Olmstead first claims that these Catholics are not chic at all, but rather dangerous since they have a love for tradition and a distaste for phoniness. In a predictable fashion, she can’t help but compare them to white supremacists: “Just as white supremacists reach back to a fictional version of the Middle Ages or the Viking Age to create their own mythos, the trads look back to an imagined pre-modern church.”
Despite being a Catholic who regularly attends the Traditional Latin Mass, I somehow missed that group of yuppies yearning for the good old days when heretics were burned at the stake and popes called for another Crusade against the infidels in the Holy Land.
Blatant prejudices aside, these two essays indicate that today’s leftists have little interest in compromising any of their positions with people of faith. They refuse to acknowledge people’s reasons for belief, defending the unborn, promoting chastity and family life, or rejecting moral and intellectual relativism. Rather, they will double down on their insults no matter how illogical, hateful, or counterproductive they might be.
Perhaps they think that they can intimidate former Democrat voters back into compliance. Much like mean girls in high school — and so many of these articles, especially Olmstead’s really do come off as the snarky rants of mean girls — they can relentlessly humiliate and socially ostracize the less popular kids until those kids surrender. Indeed, there are a number of Catholics who would rather renounce their faith entirely than be locked out of their Twitter account or called a dumb bigot by a leftist magazine.
However, it’s more likely that the left needs a new bogeyman, someone who can unite an increasingly fractured coalition. Of course, there’s always Trump, but he’s not the president anymore and someone else needs to join him. Consequently, they seem to have settled on the Christian nationalist, which is their way of referring to practicing Christians who love their country and voted for Trump in the last presidential election. Even if various factions and identity groups on the Left have their differences, they can at least come together in their hatred of Trump and these people who seem to support him.
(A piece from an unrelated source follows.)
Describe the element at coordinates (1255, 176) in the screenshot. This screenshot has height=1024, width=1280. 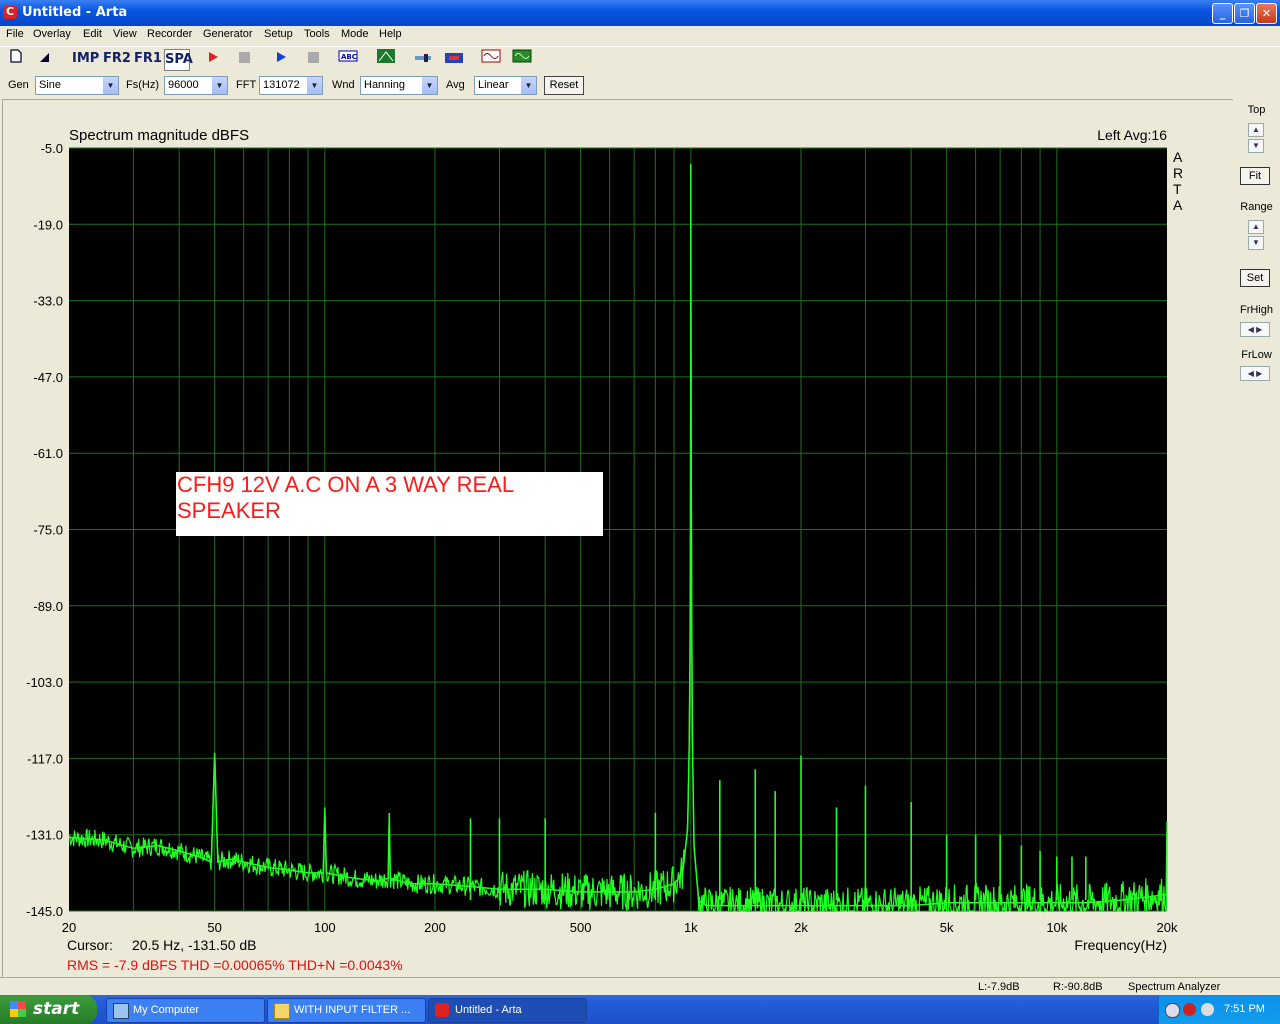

Fortunately, despite their massive influence in media and the academy, this latest effort of the left to vilify Catholics specifically and Christians in general is doomed to fail. The attempt to paint proud Christians and prayerful Catholics as menaces to public life is not just utterly false, but completely absurd.
To say that a man praying the rosary is as dangerous as a terrorist setting off bombs or a gangster shooting up a store is the polar opposite of reasonable. It might be funny if these people weren’t serious, but they are quite serious about this and will break laws and tell endless lies in service of this narrative.
It will likely take hundreds more articles, reports, TV specials, and movies to make this new radical traditionalist Catholic line stick, but no one should have any doubt that the left will try to do it and deplete what’s remaining of their credibility. In the long run, conservatives can take comfort that this kind of thing will lead to the left’s demise; in the short run though, it’s going to be ugly, immoral, and supremely idiotic.